Notas sobre o divórcio que se dá entre o topo e a base da pirâmide social

1) Numa sociedade sem Cristo, nós temos o problema permanente dos "señoritos satisfechos" - pessoas bem nascidas, com a sobrevivência garantida, que não sabem o que fazer da vida e que não se interessam por saber qual é a sua situação acerca deste mundo e de que modo elas podem servir a Deus, dentro de suas circunstâncias. O fato de haver indivíduos assim revela um permanente problema: a crise das vocações. Eis um retrato da angústia, decorrente do fato de se estar num mundo cada vez mais vazio de sentido, fundado no fato de se conservar de maneira conveniente a crença de que nada é eterno, uma vez que isso está fora da verdade, daquilo que é conforme o Todo que vem de Deus - eis, pois, o abismo a que nos leva a cultura do hedonismo, da busca da liberdade voltada para o nada.

2) Numa sociedade fortemente cristianizada, como a da Idade Média, o tédio e o comodismo eram coisas impossíveis e até impensáveis, pois os mosteiros absorviam esses bem-nascidos e davam a eles a possibilidade de consagrarem suas circunstâncias pessoais à obra de Deus, esse grande engenheiro social que fazia grandes obras em todos, a todo o tempo e em todos os lugares. E era em Deus que essas solidões acabavam sendo compartilhadas - pelo exemplo do santo, a pessoa acabava tomando o país terreno, circunstancial, como se fosse um lar a partir do exemplo dado pela pátria celestial, pois nele era possível ver o exemplo da eternidade, um modelo perfeito e bem acabado de integração social que se dava entre pessoas diferentes - de diferentes lugares e diferentes épocas - que dedicavam suas vidas servindo a Cristo, ao levar suas diferentes circunstâncias de vida à consagração dos altares, pois para Deus nada disso é impossível.

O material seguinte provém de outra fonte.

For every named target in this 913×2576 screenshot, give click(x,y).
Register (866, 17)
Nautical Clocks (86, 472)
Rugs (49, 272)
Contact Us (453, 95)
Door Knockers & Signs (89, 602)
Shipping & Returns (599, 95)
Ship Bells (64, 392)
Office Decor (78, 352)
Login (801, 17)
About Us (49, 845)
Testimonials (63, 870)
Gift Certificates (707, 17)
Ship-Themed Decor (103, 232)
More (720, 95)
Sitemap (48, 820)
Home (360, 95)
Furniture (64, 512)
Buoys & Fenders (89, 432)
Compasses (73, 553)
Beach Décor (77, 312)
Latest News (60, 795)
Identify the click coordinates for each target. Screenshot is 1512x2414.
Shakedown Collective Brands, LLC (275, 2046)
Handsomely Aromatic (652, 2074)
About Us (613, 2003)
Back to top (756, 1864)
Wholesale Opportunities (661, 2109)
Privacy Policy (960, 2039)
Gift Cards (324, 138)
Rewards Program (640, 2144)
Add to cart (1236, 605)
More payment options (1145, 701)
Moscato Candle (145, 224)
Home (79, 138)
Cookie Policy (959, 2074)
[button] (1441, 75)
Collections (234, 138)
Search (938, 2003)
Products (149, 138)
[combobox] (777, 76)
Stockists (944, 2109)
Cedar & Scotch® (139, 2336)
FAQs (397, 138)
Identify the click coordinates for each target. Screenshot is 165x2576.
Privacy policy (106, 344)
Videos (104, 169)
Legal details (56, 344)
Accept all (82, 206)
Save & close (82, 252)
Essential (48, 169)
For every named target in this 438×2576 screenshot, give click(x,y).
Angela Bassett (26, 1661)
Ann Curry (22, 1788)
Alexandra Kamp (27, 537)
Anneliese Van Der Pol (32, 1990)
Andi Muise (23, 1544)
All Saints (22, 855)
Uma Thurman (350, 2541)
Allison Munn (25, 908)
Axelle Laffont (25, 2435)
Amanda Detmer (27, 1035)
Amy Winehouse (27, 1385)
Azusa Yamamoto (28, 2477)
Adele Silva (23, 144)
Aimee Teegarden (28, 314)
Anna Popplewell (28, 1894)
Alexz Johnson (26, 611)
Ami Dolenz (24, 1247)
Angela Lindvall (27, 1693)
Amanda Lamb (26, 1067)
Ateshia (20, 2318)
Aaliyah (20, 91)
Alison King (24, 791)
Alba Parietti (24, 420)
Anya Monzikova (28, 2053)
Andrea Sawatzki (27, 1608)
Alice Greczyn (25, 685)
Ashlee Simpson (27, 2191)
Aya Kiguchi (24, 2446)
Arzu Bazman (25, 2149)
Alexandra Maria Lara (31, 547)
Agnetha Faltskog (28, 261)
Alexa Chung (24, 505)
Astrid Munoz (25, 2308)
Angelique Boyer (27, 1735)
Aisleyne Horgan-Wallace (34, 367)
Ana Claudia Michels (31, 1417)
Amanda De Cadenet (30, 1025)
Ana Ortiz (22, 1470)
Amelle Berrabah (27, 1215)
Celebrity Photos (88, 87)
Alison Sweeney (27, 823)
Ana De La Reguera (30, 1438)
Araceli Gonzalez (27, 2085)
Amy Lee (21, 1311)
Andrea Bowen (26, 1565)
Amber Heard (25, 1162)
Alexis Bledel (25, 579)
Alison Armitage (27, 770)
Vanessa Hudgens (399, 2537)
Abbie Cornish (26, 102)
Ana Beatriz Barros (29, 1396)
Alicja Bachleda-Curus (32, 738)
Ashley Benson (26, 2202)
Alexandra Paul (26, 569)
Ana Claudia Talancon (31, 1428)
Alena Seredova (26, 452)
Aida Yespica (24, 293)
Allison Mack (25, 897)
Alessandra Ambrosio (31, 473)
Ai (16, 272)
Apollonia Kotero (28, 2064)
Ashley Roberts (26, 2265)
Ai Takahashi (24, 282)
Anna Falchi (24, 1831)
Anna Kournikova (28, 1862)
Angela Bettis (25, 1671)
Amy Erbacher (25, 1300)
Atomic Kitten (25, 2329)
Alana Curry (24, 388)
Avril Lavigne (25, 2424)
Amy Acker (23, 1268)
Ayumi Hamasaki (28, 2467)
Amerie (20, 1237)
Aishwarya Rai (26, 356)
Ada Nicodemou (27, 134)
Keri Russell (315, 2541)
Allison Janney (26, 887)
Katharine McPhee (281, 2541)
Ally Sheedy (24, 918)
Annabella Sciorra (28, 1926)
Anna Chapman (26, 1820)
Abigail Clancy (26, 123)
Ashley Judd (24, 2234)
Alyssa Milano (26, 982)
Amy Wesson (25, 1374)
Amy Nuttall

3) O fato de vivermos uma vida sem Deus faz com que a vida intelectual esteja divorciada da contemplação necessária de modo a que seja nobre e edificante. Sem essa vida de contemplação, a atividade intelectual se reduz a um verdadeiro carreirismo - e num mundo movido a dinheiro, o intelectual é reduzido a um peão de campo, como vemos nos jornalistas de hoje em dia. Qualquer assunto voltado para o nada passa a ter ampla cobertura, ao passo que os verdadeiros assuntos dedicados à santidade da alma, bem como da pátria como um todo, passam a ter cobertura quase que nenhuma, a ponto de isso nem sequer existir, uma vez que não deixam meios para sequer imaginar a possibilidade de que isso realmente exista.

4.1) Todos esses fatores contribuem para que a classe intelectual - que ocupa o topo da hierarquia social, fundada na ordem do trabalho - comece a trair os que estão na base da pirâmide, esses que mantêm essa atividade possível. O divórcio entre a classe laboral e a classe intelectual se deve por conta da cultura de impessoalidade. 

4.2) O bem nascido não deve a Deus e não deve aos seus compatriotas tudo o que ele é - ele deve a si mesmo. Ele tem muita auto-confiança - acha-se uma espécie de Deus ateu auto-proclamado. Por conta da impessoalidade, ele não consegue enxergar nos que viveram a vida antes dele um irmão em Cristo, que deu a sua vida de modo a que pudesse ser o que ele é hoje. A cultura de ingratidão sistemática é, pois, fruto de uma cultura de impessoalidade, fundada no amor ao dinheiro e no amor ao presente como sendo o norte de todas as coisas, uma vez que esse presente não tem o lastro do passado - e como não há lastro no passado, o futuro é imprevisível e inseguro. É uma cultura de esquecimento - e é isso que nos levará à apatria sistemática. 
 
José Octavio Dettmann
 
Rio de Janeiro, 02 de abril de 2016 (data da postagem original).